1.24.2014

SNOW, TEARS AND GOOD-BYE

I felt sad, burdened and travel weary as I stared out the car window at the passing landscape. The highway was lined with three-rail farm fencing and leaf barren trees. 
 

We were back in Kentucky. We were here to bury my father. Tears welled again, uncontrolled, and rolled down my face. I glanced over at my mother, sitting next to me in the back seat of our rental car. Her own tears spilled down her cheeks. She, too, was lost in her own grief laden thoughts. It was even more heartbreaking for me to imagine her loss.  My head pounded like a thundering drum inside my skull and I squeezed my eyes closed and tried to shut the pain off. I couldn’t. I opened my eyes again and looked out the window trying to make sense of it all. 
A snow storm had arrived at the same time our plane landed in Louisville. After a 3:00 a.m. start to a long day of airport lines, snafus, plane changes and a cross country flight, we were finally in the car on our way to my cousin’s home.
Snow was blowing around us and frosting the world outside. We had an hour drive to go from Louisville to Lexington and my husband (a native Californian) had stepped up to the challenge of driving this leg of our journey. My brother rode shotgun next to him. They were a good team.  Their conversation consisted of road directions and traffic and I welcomed the distraction from my grief.
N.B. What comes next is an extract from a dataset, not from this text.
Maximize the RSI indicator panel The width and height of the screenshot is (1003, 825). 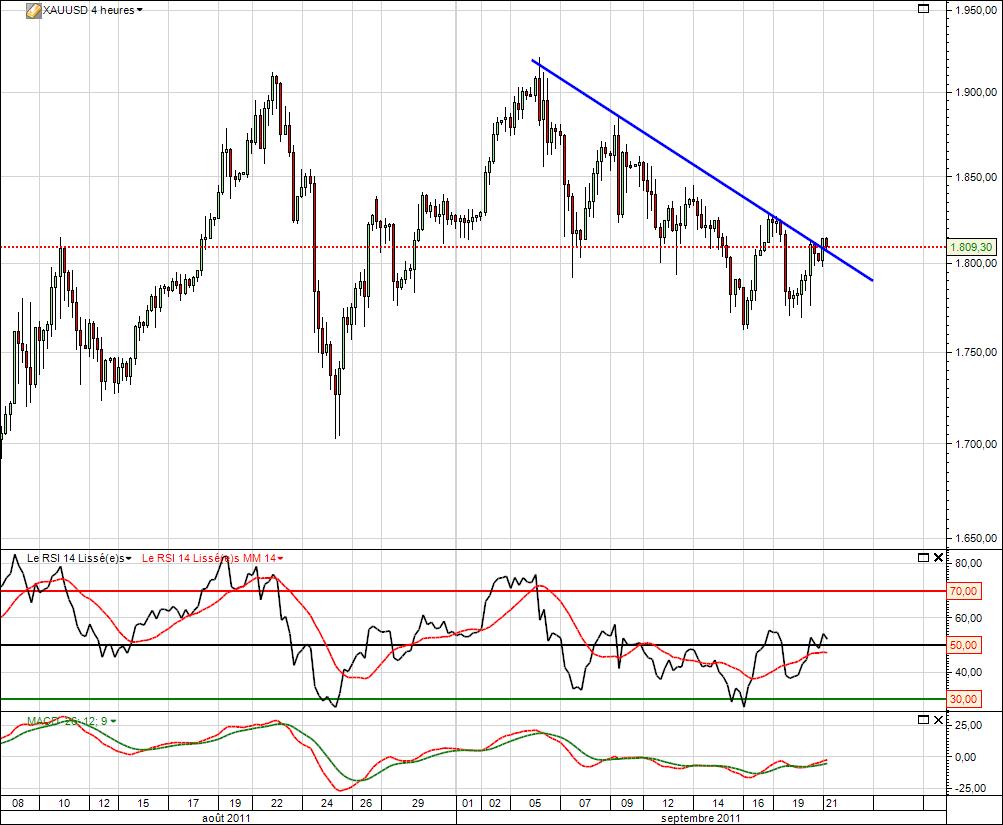tap(923, 557)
I'd been back to Kentucky for a visit with extended family when we made a trip to Nashville, three years earlier, but it had been a very long time since I'd visited Lexington with any snow on the ground.
I was in the 7th grade and we'd come to visit my grandparents for Christmas. All of the rest of our annual trips were during the summer, since Dad was a teacher and had all of his summers off.
Dad.  
This time we’re here for you.  This would be his last trip.  I tried not to think about leaving him here.  About having him so far away from me.
It felt surreal to be making this trip for the purpose of laying my dad to rest next to his parents. How did this happen so fast? I was just talking to him, he was being funny, teasing us.
I remember feeling confident that he'd be fine, probably weak and not feeling like coming to our house for our traditional family Christmas Eve dinner, but I was certain that the New Year would arrive with him out of the hospital and with us again.
I was right.
He was no longer in the hospital. He was home. His soul was home with his Heavenly Father and his body was home in KY. And now, January 2, 2014 we were home with him, too.


At that moment, I wished we could have been anywhere else. I wished that all of this was just one of my disturbing nightmares and I would wake up from it, with my heart beating fast and my day thrown off, but grateful that it was just a bad dream. 
But, it was not a bad dream this time.  It was real. It was a sharp piece of truth that had spun the world I knew, upside down and left me disoriented.
I continued to look out the window but my vision was blurred by swirling snow outside and the veil of tears. I blinked, took a deep breath and prepared myself for what would end up being the hardest day I’d lived, in a very long time.